We’re not allowed to have TV here in the Hackaday Wonder Bunker, but occasionally we’ll pool together the bandwidth credits they pay us in and gather ’round the old 3.5 inch TFT LCD to watch whatever Netflix assures us is 93% to our liking. That’s how we found out they’ve made a show based on, of all things, one of the Castlevania games for the NES. We wanted to play the game to understand the backstory, but since it hails from the era of gaming where primitive graphics had to be supplemented with soul-crushing difficulty, we didn’t get very far.

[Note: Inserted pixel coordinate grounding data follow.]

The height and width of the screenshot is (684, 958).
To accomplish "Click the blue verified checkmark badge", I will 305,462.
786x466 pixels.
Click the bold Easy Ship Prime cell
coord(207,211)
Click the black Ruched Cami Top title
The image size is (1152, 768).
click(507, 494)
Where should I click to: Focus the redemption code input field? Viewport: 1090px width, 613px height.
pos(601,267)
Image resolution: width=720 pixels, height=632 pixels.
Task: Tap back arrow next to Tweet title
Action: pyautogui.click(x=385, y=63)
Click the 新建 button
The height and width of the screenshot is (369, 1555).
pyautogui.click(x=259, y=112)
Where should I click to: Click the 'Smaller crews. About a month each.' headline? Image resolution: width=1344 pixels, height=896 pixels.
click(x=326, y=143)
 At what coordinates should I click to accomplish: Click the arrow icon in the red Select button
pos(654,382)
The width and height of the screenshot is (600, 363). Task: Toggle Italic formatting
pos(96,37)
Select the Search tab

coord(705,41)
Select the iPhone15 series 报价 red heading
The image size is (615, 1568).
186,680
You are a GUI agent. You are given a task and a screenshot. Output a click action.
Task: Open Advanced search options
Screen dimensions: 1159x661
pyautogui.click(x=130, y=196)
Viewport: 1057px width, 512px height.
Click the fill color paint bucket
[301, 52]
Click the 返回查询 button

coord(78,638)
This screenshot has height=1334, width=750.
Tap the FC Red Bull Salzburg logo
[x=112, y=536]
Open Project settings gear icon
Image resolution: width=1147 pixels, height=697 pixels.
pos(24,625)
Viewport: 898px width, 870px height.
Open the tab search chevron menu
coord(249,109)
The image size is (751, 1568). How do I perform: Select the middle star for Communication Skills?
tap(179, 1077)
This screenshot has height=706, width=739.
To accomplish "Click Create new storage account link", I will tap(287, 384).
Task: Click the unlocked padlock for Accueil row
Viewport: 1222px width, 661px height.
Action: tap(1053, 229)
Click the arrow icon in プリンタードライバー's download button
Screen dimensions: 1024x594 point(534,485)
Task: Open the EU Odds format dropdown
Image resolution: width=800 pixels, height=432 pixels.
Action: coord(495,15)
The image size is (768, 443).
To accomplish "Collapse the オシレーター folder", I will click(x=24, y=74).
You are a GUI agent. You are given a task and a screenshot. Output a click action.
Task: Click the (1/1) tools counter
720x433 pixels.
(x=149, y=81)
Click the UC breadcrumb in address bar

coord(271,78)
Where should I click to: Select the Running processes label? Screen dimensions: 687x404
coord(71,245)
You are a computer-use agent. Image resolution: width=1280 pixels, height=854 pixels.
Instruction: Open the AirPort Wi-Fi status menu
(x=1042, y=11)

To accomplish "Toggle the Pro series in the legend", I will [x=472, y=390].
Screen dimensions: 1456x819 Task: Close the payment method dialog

But thanks to a very impressive project developed by [Michael Birken] maybe we’ll have it all figured out by the time we’ve saved enough credits to watch Season 2 (no spoilers, please). The software, which he’s quick to point out is not an example of machine learning, is an attempt to condense his personal knowledge of how to play Castlevania into a plugin for the Nintaco NES emulator. The end result is CastlevaniaBot, which is capable of playing through the original Castlevania from start to finish without human intervention. You can even stop and start it at will, so it can play through the parts you don’t want to do yourself.

[Michael] started this project with a simple premise: if he could make a bot successfully navigate the many levels of Dracula’s castle, then getting it to kill a few monsters along the way should be easy enough. Accordingly, he spent a lot of time perfecting the path-finding for CastlevaniaBot, which included manually playing through the entire game in order to get an accurate map of the background images. These images were then analyzed to identify things like walls and stairs, so the bot would know where it could and couldn’t move protagonist Simon Belmont. No matter what the bot is doing during the game it always considers where it is and where it needs to be going, as there’s a time limit for each stage to contend with.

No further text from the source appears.